*Exercise*: Only one stretch of the data below is wanted: the lines starting at the one with "You are a GUI" and ending at the one with "Gender (18, 499)", both included, given again exactly.

*Input data*:
★ ★ ★

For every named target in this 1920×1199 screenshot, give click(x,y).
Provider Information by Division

★ ★ ★

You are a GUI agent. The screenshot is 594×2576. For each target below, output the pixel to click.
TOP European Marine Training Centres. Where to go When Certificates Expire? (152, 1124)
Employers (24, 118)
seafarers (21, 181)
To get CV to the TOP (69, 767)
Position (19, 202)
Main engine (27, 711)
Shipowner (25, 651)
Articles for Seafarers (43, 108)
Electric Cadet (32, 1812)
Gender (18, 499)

★ ★ ★

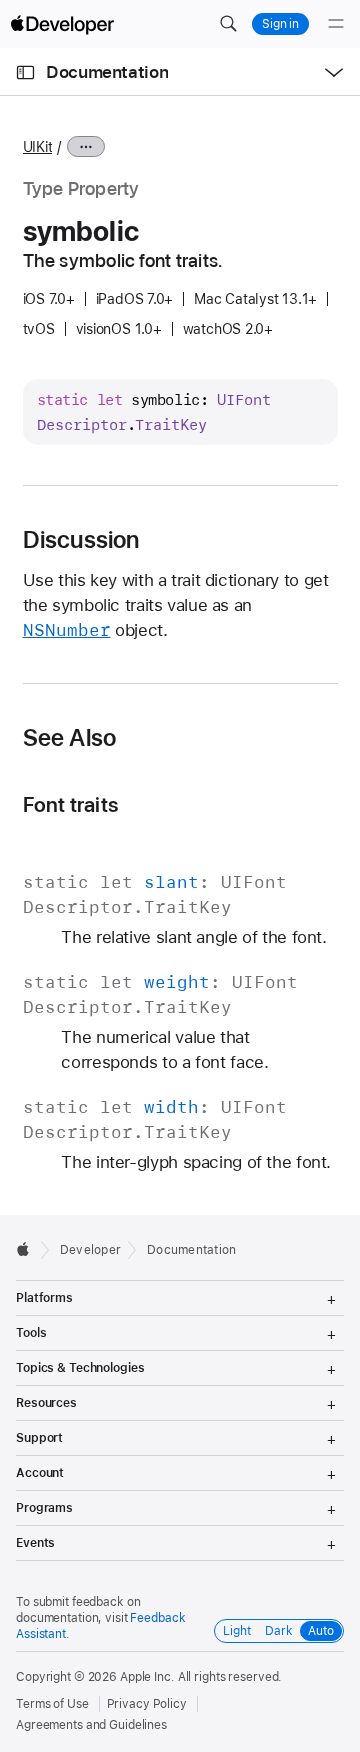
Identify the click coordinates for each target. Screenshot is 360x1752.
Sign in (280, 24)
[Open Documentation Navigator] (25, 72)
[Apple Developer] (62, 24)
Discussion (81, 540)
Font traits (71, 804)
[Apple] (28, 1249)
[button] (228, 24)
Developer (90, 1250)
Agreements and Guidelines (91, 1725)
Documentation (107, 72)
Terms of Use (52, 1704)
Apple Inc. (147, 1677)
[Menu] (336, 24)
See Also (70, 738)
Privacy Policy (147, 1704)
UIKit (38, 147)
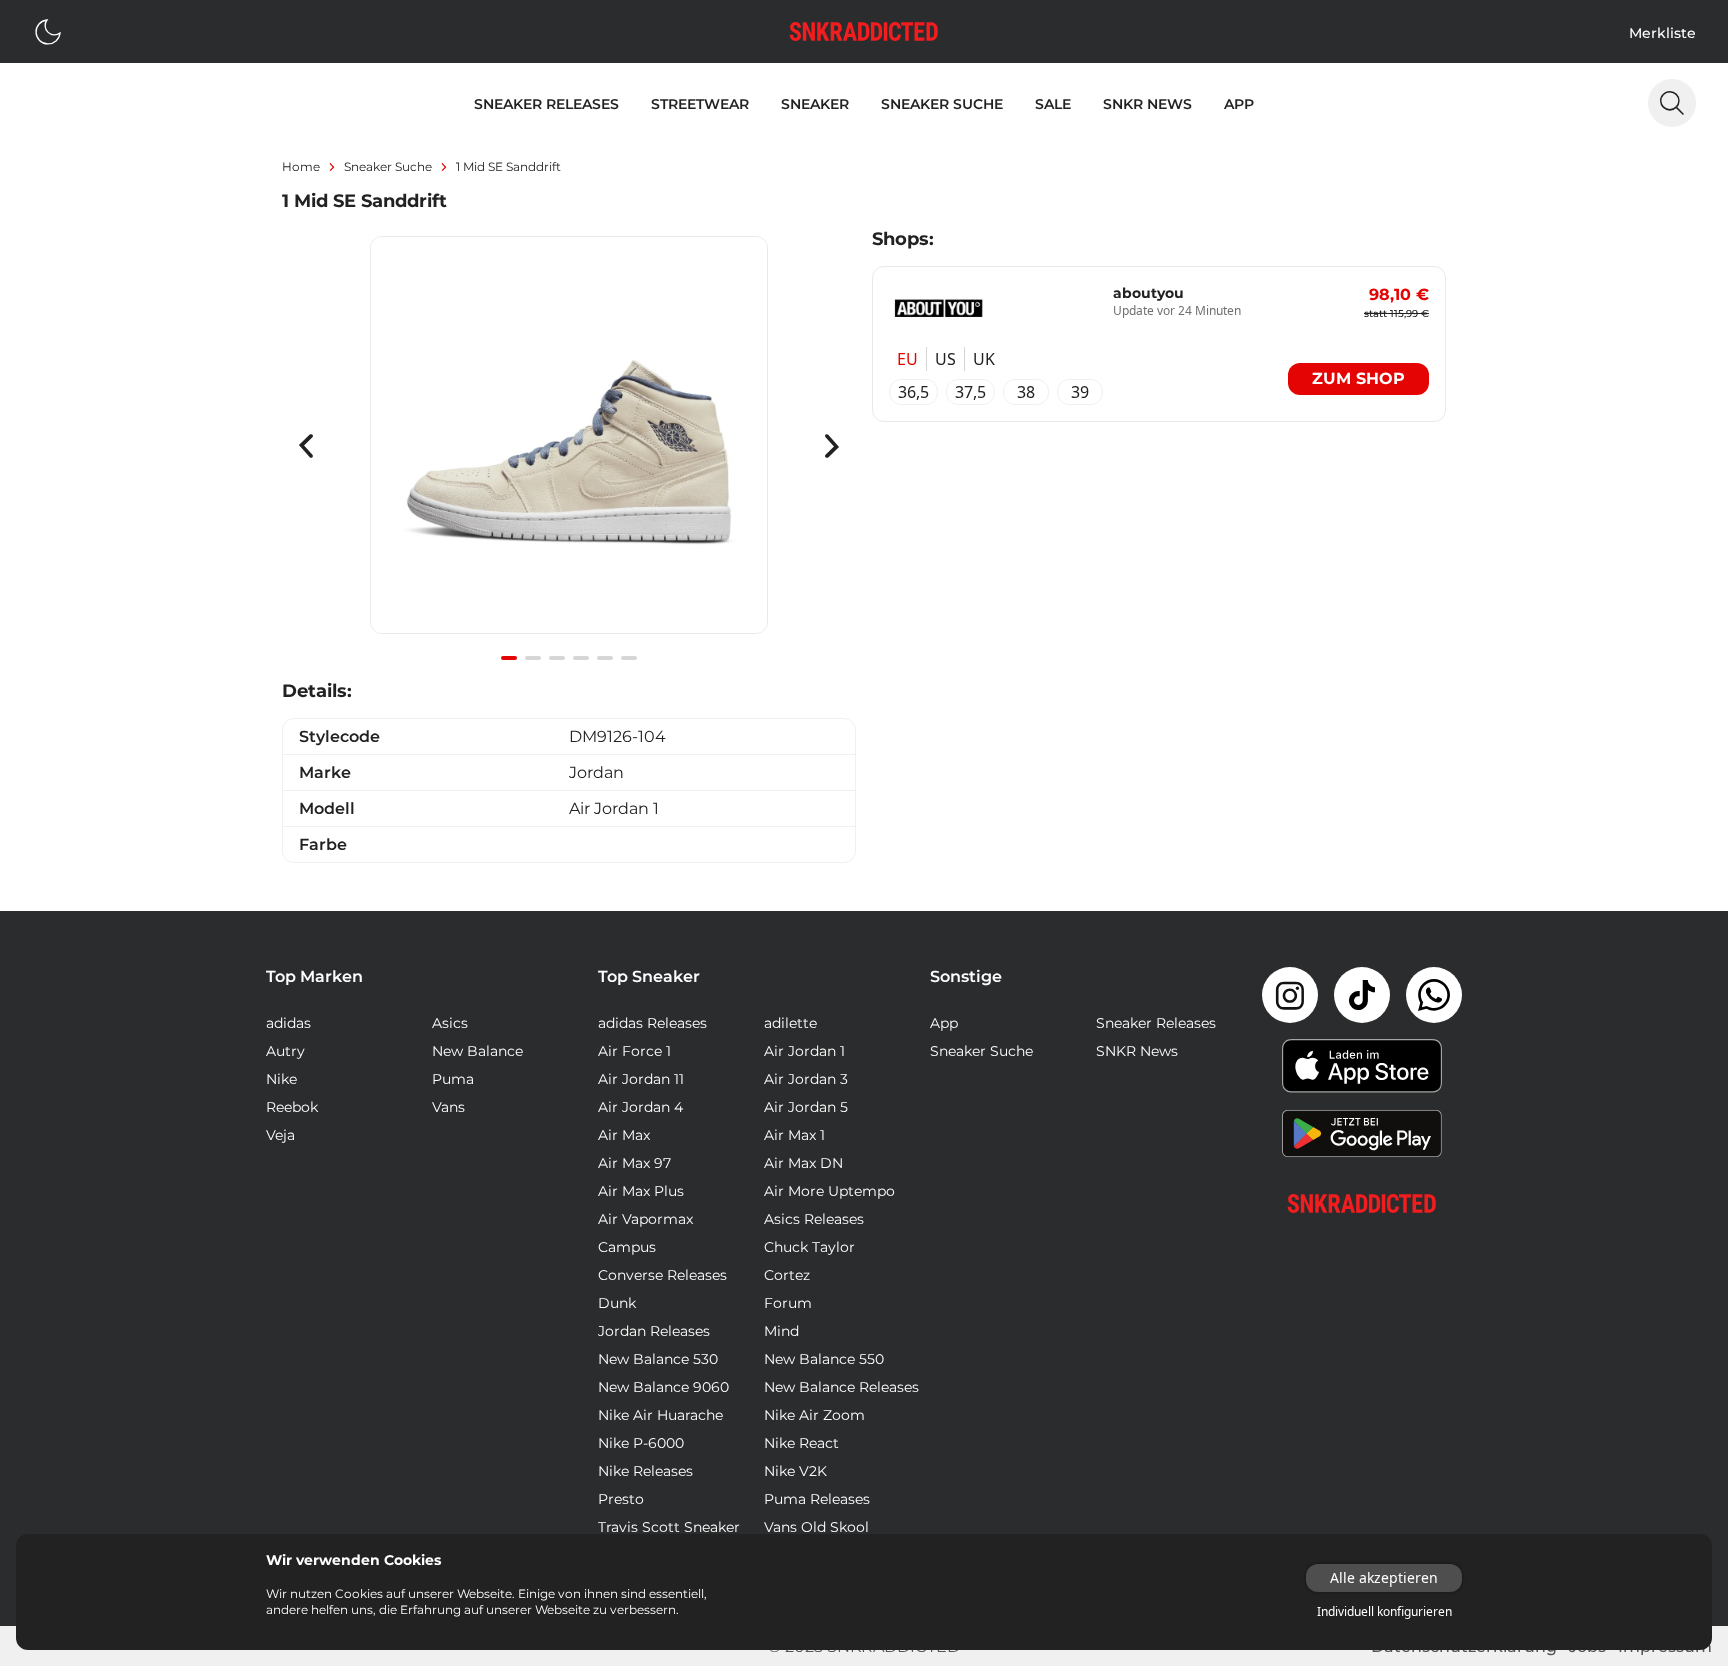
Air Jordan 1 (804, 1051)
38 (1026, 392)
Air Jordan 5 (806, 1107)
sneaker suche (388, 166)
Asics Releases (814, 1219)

★ ★ ★

*Answer below*:
You are a GUI agent. The screenshot is 594×2576. For each target below, output the pixel to click.
TOP European Marine Training Centres. Where to go When Certificates Expire? (152, 1124)
Employers (24, 118)
seafarers (21, 181)
To get CV to the TOP (69, 767)
Position (19, 202)
Main engine (27, 711)
Shipowner (25, 651)
Articles for Seafarers (43, 108)
Electric Cadet (32, 1812)
Gender (18, 499)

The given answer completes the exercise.